#### Extracted entries
▬▬▬▬▬▬▬▬▬▬

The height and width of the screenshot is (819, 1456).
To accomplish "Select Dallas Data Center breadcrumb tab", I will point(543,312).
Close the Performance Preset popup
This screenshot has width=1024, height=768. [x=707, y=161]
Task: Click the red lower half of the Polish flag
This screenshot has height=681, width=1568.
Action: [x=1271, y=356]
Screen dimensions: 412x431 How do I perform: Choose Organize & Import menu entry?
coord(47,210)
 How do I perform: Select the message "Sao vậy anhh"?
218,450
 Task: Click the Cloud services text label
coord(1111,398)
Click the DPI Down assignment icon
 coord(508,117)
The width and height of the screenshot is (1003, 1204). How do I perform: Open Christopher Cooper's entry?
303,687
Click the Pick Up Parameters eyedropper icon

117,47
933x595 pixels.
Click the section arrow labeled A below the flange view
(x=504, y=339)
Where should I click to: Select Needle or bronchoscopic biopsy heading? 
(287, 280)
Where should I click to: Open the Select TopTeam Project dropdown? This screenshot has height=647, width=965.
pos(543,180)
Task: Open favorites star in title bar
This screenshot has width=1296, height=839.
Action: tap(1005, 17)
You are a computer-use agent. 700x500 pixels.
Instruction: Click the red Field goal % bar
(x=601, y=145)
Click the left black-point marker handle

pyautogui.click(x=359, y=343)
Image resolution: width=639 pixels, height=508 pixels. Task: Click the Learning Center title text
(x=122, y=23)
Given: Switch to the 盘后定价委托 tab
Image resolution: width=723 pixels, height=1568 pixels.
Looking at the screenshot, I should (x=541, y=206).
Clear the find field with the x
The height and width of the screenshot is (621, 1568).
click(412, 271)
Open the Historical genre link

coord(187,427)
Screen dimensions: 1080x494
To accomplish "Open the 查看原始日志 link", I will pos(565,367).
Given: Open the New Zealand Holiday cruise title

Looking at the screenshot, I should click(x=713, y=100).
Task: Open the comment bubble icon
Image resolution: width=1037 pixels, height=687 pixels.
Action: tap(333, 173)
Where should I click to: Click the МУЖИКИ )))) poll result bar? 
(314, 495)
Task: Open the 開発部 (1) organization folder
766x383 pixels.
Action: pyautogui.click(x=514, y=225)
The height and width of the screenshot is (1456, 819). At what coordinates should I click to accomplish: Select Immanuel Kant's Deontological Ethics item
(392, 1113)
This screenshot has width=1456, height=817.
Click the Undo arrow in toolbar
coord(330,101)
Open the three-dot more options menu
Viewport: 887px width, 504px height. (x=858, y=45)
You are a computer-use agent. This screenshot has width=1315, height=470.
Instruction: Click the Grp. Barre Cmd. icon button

▬▬▬▬▬▬▬▬▬▬

#### Exercise prompt
In the entries above, find every line with the word "will" and list it.

#### Task solution
To accomplish "Select Dallas Data Center breadcrumb tab", I will point(543,312).
To accomplish "Open the 查看原始日志 link", I will pos(565,367).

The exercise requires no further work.